SAN DIEGO – Frail elderly patients face a significantly increased risk of mortality in the year after undergoing major elective noncardiac surgery, a large study from Canada showed.
“The current literature on perioperative frailty clearly shows that being frail before surgery substantially increases your risk of adverse postoperative outcomes,” Dr. Daniel I. McIsaac said in an interview prior to the annual meeting of the American Society of Anesthesiologists, where the study was presented. “In fact, frailty may underlie a lot of the associations between advanced age and adverse postoperative outcomes. Frailty increases in prevalence with increasing age, and as we all know, the population is aging. Therefore, we expect to see an increasing number of frail patients coming for surgery.”
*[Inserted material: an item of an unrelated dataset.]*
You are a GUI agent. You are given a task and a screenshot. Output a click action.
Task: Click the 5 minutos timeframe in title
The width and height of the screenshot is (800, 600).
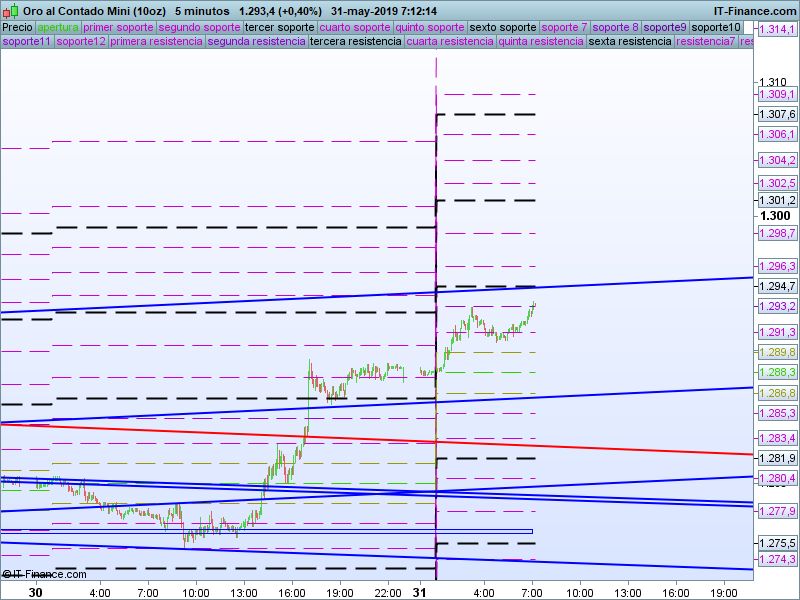201,10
In an effort to determine the risk of 1-year mortality in frail elderly patients having major elective surgery, the researchers used population-based health administrative data in Ontario, to identify 202,811 patients over the age of 65 who had intermediate- to high-risk elective noncardiac surgery between 2002 and 2012. They used the Johns Hopkins Adjusted Clinical Groups (ACG) frailty indicator and captured all deaths that occurred within 1 year of surgery. Proportional hazards regression models adjusted for age, gender, and socioeconomic status were used to evaluate the impact of frailty on 1-year postoperative mortality.
Of the 202,811 patients, 6,289 (3.1%) were frail, reported Dr. McIsaac of the department of anesthesiology at the University of Ottawa. The 1-year postoperative mortality was 13.6% among frail patients, compared with 4.8% of nonfrail patients, for an adjusted hazard ratio of 2.23. Mortality was higher among frail patients for all types of surgery, compared with their nonfrail counterparts, with the exception of pancreaticoduodenectomy. Frailty had the strongest impact on the risk of mortality after total joint arthroplasty (adjusted hazard ratio of 3.79 for hip replacement and adjusted HR of 2.68 for knee replacement).
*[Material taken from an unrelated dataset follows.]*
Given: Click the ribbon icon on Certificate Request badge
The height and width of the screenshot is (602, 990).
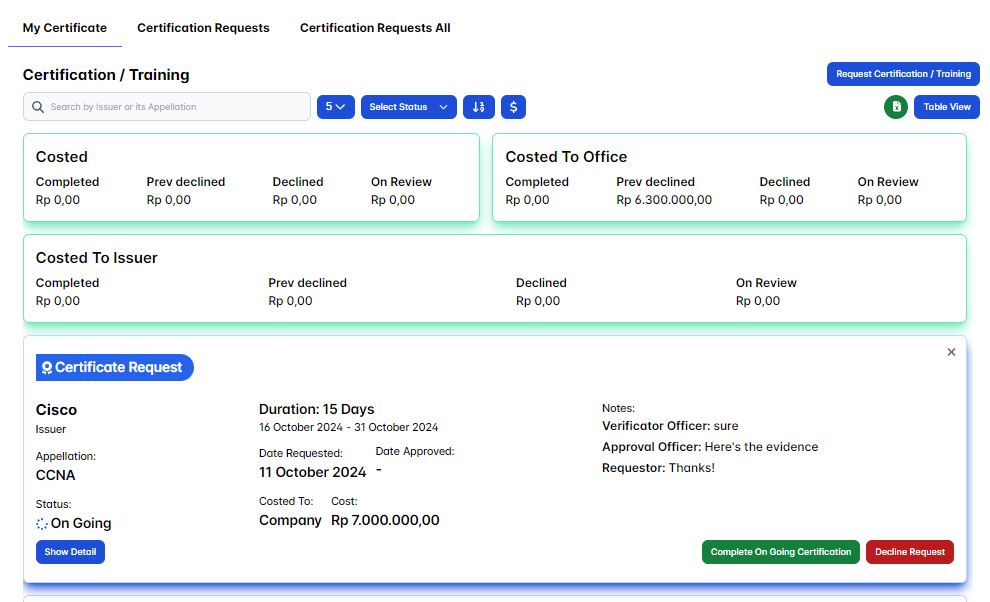Looking at the screenshot, I should 47,368.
The risk of postoperative mortality for frail patients was much higher than for nonfrail patients in the early time period after surgery, especially during the first postoperative week. “Depending on how you control for other variables, a frail patient was 13-35 times more likely to die in the week after surgery than a nonfrail patient of the same age having the same surgery,” said Dr. McIsaac, who is also a staff anesthesiologist at the Ottawa Hospital. “This makes a lot of sense; frail patients are vulnerable to stressors, and surgery puts an enormous physiological stress on even healthy patients. Future work clearly needs to focus [on] addressing this high-risk time in the immediate postoperative period.”
He acknowledged certain limitations of the study, including its reliance on health administrative data and the fact that frailty “is a challenging exposure to study because there are a plethora of instruments that can be used to call someone frail. We used a validated set of frailty-defining diagnoses that have been shown to identify people with multidimensional frailty. That said, you can’t necessarily generalize our findings to patients identified as frail using other instruments.”
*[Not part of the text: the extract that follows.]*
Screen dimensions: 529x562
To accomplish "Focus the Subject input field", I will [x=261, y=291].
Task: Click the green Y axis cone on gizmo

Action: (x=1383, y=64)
The findings, Dr. McIsaac concluded, suggest that clinicians should focus on identifying frail patients prior to surgery, “support them to ensure that they are more likely to derive benefit from surgery than harm, and focus on optimizing their care after surgery to address this early mortality risk.”
The study was funded by departments of anesthesiology at the University of Ottawa and at the Ottawa Hospital. Dr. McIsaac reported having no financial disclosures.